Le lingue dei segni sono lingue che veicolano i propri significati attraverso un sistema codificato di segni delle mani, espressioni del viso e movimenti del corpo.
Sono utilizzate dalle comunità formate in maggioranza da persone sorde. È una forma di comunicazione che contiene aspetti verbali (i segni) e aspetti non verbali (le espressioni sovrasegmentali di intonazione per esempio) come tutte le lingue parlate o dei segni.
Una recente ricerca di meta-analisi, che utilizza diversi metodi di neuroimaging, ha dimostrato che i segni vengono elaborati nelle reti cerebrali e si sovrappongono allo sviluppo del linguaggio parlato.
Il termine "lingua dei segni" viene utilizzato per indicare la forma di comunicazione utilizzata dalle persone sorde o ipoudenti, e viene preferito al termine "linguaggio dei segni" perché "lingua" sottolinea il fatto che si tratta di una forma di comunicazione completa e complessa, con una grammatica e una sintassi proprie, come qualsiasi altra lingua naturale.
Inoltre, il termine "linguaggio" viene spesso associato alla comunicazione verbale, mentre la lingua dei segni è una forma di comunicazione visuale e gestuale. Il termine "lingua dei segni" sottolinea quindi l'importanza e la complessità di questa forma di comunicazione, e la sua natura di lingua a tutti gli effetti.
La comunicazione visiva dei sordi è nota sin dall'antichità, anche se le notizie su quello che allora veniva chiamato “linguaggio mimico o dei gesti” sono molto frammentarie. Il primo a descrivere nei suoi scritti in modo più sistematico la lingua dei segni, usata dai suoi studenti sordi, fu l'educatore e fondatore della Scuola di Parigi per sordi, l’Abbè de L’Eppè.

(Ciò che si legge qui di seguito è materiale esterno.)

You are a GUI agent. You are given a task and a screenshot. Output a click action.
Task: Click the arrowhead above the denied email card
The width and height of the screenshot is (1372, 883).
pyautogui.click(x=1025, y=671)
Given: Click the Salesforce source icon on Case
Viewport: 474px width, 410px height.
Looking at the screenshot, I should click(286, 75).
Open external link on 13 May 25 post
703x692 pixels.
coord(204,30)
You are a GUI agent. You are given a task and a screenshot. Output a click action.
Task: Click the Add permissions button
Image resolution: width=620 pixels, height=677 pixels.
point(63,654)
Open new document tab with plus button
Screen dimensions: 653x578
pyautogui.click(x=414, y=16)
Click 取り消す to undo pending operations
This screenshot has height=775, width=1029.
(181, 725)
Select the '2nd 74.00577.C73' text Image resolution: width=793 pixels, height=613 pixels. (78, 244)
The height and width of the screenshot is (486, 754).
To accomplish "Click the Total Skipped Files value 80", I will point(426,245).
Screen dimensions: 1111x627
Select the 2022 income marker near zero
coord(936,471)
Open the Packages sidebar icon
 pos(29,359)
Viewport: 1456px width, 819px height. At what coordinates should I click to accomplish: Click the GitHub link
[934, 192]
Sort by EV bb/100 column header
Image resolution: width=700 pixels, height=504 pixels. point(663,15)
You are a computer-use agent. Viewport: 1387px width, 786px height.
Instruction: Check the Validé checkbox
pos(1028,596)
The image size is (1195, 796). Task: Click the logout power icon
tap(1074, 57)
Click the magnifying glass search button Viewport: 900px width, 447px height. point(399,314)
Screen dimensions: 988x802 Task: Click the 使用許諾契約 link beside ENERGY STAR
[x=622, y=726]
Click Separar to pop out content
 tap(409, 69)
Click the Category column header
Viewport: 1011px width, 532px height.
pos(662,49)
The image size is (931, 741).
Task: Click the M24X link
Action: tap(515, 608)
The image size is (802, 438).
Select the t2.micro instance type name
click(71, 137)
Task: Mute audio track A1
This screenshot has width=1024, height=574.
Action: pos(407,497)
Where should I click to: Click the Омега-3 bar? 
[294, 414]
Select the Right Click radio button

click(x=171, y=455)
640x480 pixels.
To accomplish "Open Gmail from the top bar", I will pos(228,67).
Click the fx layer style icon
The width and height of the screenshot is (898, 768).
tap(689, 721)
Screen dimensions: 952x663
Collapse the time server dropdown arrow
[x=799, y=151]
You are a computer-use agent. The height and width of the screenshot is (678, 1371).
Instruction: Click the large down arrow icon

Nella seconda metà del 1700, decide di utilizzare questa forma di comunicazione per insegnare la lingua scritta e parlata aggiungendo dei segni da lui creati corrispondenti ad elementi grammaticali e sintattici della lingua francese.
Sicard, successore di L'Épée, è stato un grande studioso della lingua dei segni e in generale tra gli illuministi francesi, nello stesso periodo, si può riscontrare un interesse per i diversi aspetti della comunicazione umana. Lo statunitense Thomas Hopkins Gallaudet, si reca in Francia e dopo un anno di tirocinio presso l'istituto dei sordi di Parigi, decide di ritornare in patria nel 1816. Nel viaggio di ritorno in nave durato un anno impara la lingua dei segni francese. Gallaudet ha portato negli Stati Uniti la lingua dei segni francese, che si diffonde grazie alla nascita di istituti per sordi, e le somiglianze tra le due lingue sono ancora oggi significative.
William Stokoe, un ricercatore americano, fu il primo a dimostrare che questa forma di comunicazione non è una semplice mimica, ma una vera lingua, con un suo lessico e una sua grammatica, in grado di esprimere qualsiasi messaggio.